My Sister's Cancer

This is my point of view of the events following the diagnosis of my younger sister's cancer.
From December to May.


2. November 2013

November 2013

Athletic, smart and extremely beautiful, Emilie has always been perfect to me. I have envied her so many times. Towards mid-November, she was very unwell: back aches and stomach aches. I was certain she was exaggerating. I clearly remember being jealous of the attention she had from the others. I had written my thoughts in one of my couple journals:

“I hate this. Emilie supposedly has depression and everyone hurries to take care of her needs...Why doesn’t anybody care about me?”

“My sister is sick. Everybody is doing everything they can to make sure she recovers from whatever she has... They hug her, let her skip school.

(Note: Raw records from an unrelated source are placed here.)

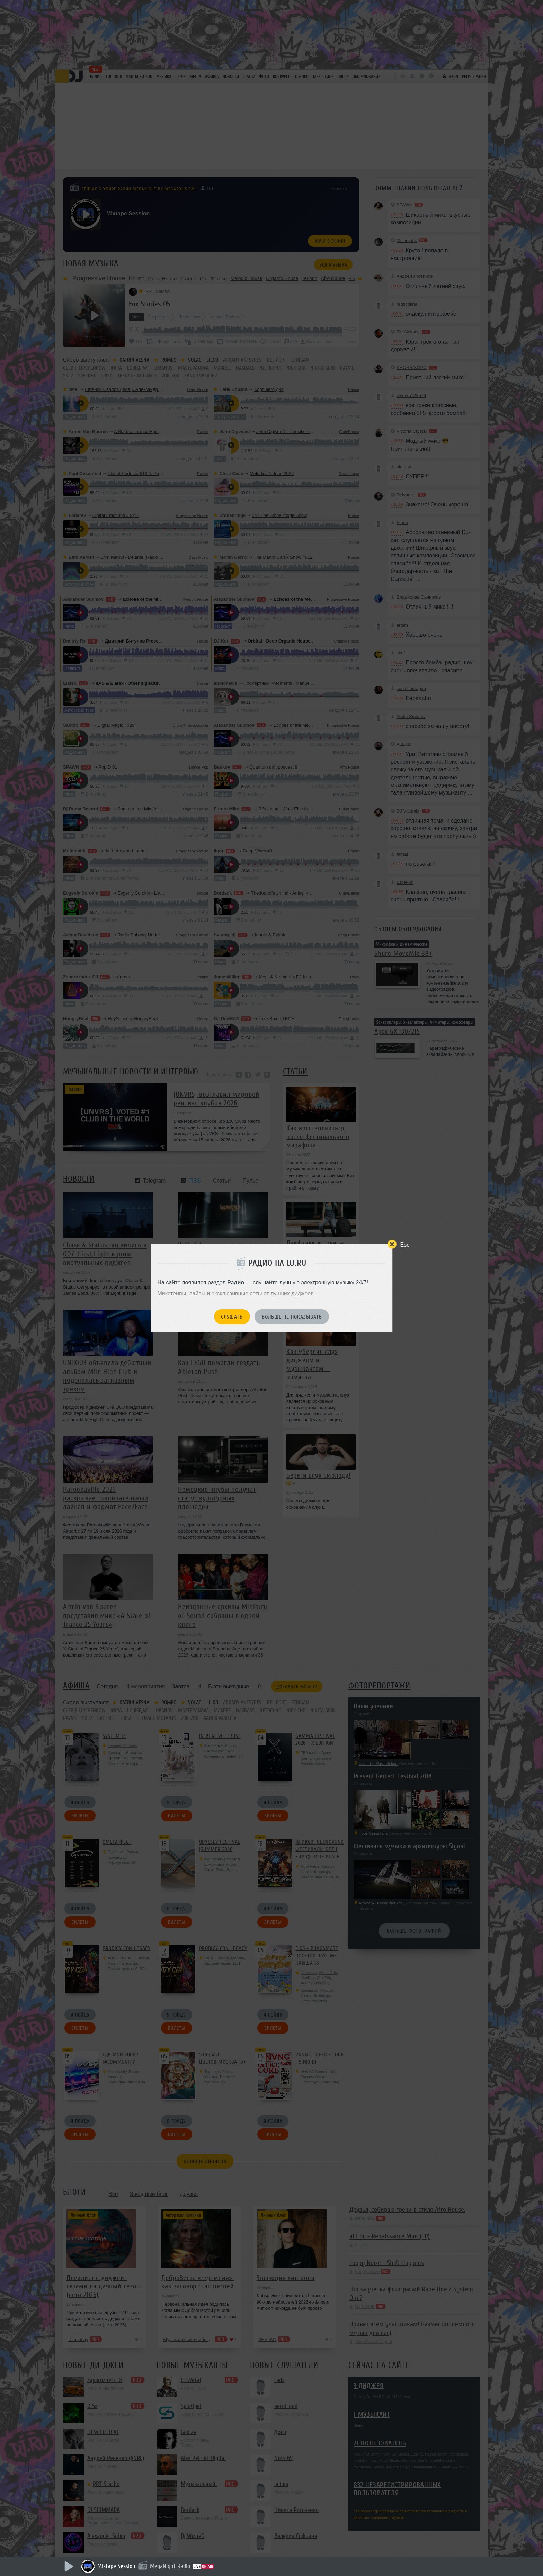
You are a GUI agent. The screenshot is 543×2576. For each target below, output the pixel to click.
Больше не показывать (292, 1317)
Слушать (232, 1317)
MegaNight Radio (170, 2565)
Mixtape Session (116, 2565)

Fucking hell! When I wanted to die it didn’t bother anybody?! Because my pain is mental, it’s suddenly less important? Why am I worth less than my sister? Why am I worth less than the others?”

“Emilie screams because she’s in pain...Pfft I’m pretty sure it’s not that bad.”

“Last Tuesday I woke up with a horrible stomach ache. I was sure I was having an appendicitis attack or something. I was frightened for a second because if really that was the case, then I would’ve needed to go to the hospital for an operation and no doubt the doctors would’ve noticed the fresh cuts decorating my stomach. But then I welcomed the idea. Somebody would’ve noticed my pain. Would’ve helped me.”

All I wanted was someone to notice how much I was suffering. My math teacher was one of the first ones to notice something was up, mostly because I had stopped smiling in class.

“My math teacher came to see me twice this week. She says I look sad. Why is she the only one who noticed? I’m suffering yet no one is doing anything. I have difficulty even acting somewhat happy. I’m not able to anymore.”

That was two weeks before my sister was admitted to the hospital. My math teacher had asked me to stay after class. She asked me if I was okay. Obviously, I lied and told her I was only tired. I doubt she believed me but she let me go nonetheless. Out in the hallway, I burst into tears and when my friends asked me why I was crying, I replied the same thing I’d told my teacher: I was simply tired.

The days go on and I’m woken up nearly every morning with the moaning and groaning of Emilie. My annoyance for her grows. I even told her she was selfish once, as she complained about the parents not driving us to school every morning. I recall being so angry after her, especially when my parents allowed her to skip school. Even though my grades are acceptable and I have lots of good friends, I loathe school. It’s hell. It’s long and boring and I’ve lost the will to learn. I honestly want to do nothing when I grow up. When I think about my future, all I see is a void. A dark, depressing void.

Emilie’s English teacher, and my earlier one, came to talk to me a couple of times, asking me what my sister had and why she wasn’t at school. I told him what my father thought at the time: problems with her thyroid gland. Not once did he, or anybody else for that matter, ask me how I was really doing, and it frustrated me even more.